══ Section du document ══
On ne pense point comme on veut. Ce qui fait croire que l’on pense comme on veut, c’est que les idées qui viennent à l’esprit d’un homme sont presque toujours celles qui conviennent aux circonstances. Si je me promène sur le port, le cours de mes idées ne diffère pas beaucoup de la suite des choses que je vois, grues à eau, tas de charbon, bateaux, wagons, tonneaux. Si parfois je suis quelque rêverie, cela ne dure pas plus que l’ombre d’une hirondelle. Bientôt quelque impression vive me remet au milieu des choses présentes ; et, pendant que je veille à ma conversation, au milieu de ces masses qui montent, descendent, roulent, grincent, s’entrechoquent, mon attention se trouve par là disciplinée, et je fixe dans mon esprit des rapports vrais entre des choses réelles.
═══
══ Extrait source ══
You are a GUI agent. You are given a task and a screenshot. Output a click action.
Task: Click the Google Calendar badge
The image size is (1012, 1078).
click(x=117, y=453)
═══
### Énoncé
Indiquez si chacune des affirmations suivantes concorde avec la section du document ci-dessus. Pour chacune, répondez par oui ou par non et citez textuellement les mots qui tranchent. 1. Les idées qui viennent à l'esprit conviennent presque toujours aux circonstances. 2. Lors d'une promenade sur le port, une rêverie se prolonge longuement. 3. On pense comme on le veut.

### Corrigé détaillé
1. Oui : « les idées qui viennent à l’esprit d’un homme sont presque toujours celles qui conviennent aux circonstances ».
2. Non : « cela ne dure pas plus que l’ombre d’une hirondelle ».
3. Non : « On ne pense point comme on veut. »